* YOUR INSTRUCTIONS:
Copy the passage of the cover letter post below between "For one, cover" and "already bored them.", inclusive.

[START OF EXTRACTED TEXT]

Cover Letters 101

February 10, 2015 by edotgdot

You need a résumé. What about a cover letter?
 
Some employers don’t require a letter, some do, and sometimes it is optional. Providing a cover letter, even when it isn’t required, shows that you’re willing to go the extra mile. It also shows that you’ve put thought into your application. Whether you like it or not, cover letters can make or break you.
 
For one, cover letters highlight your communication skills. They also provide the opportunity to explain your story, offer your understanding of the industry, or explain your recent career change. So why wouldn’t you capitalize on this?
 
There are dozens of lists out there that explain the components of a standout cover letter, so here’s a narrowed down compilation of the most common Do’s and Don’ts:
 

Don’t repeat your résumé in your cover letter. You’re lucky enough if the employer takes more than a minute to review your experience and qualifications once. Making them read that information twice? You’ve already bored them.

[END OF EXTRACTED TEXT]
[START OF GIVEN DATA]

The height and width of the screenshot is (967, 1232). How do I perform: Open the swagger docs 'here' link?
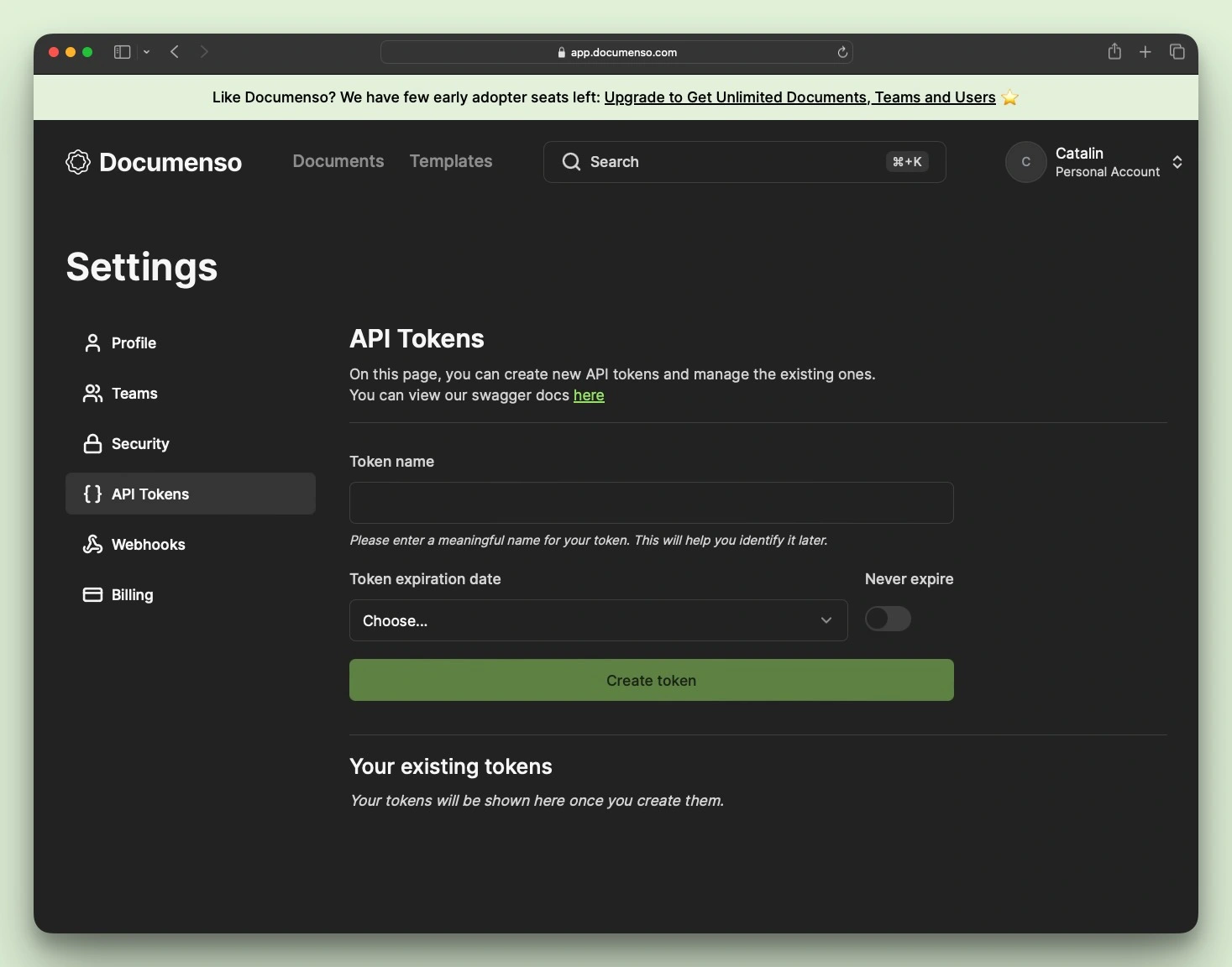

[END OF GIVEN DATA]

* RESULT OF THE EXERCISE:
For one, cover letters highlight your communication skills. They also provide the opportunity to explain your story, offer your understanding of the industry, or explain your recent career change. So why wouldn’t you capitalize on this?
 
There are dozens of lists out there that explain the components of a standout cover letter, so here’s a narrowed down compilation of the most common Do’s and Don’ts:
 

Don’t repeat your résumé in your cover letter. You’re lucky enough if the employer takes more than a minute to review your experience and qualifications once. Making them read that information twice? You’ve already bored them.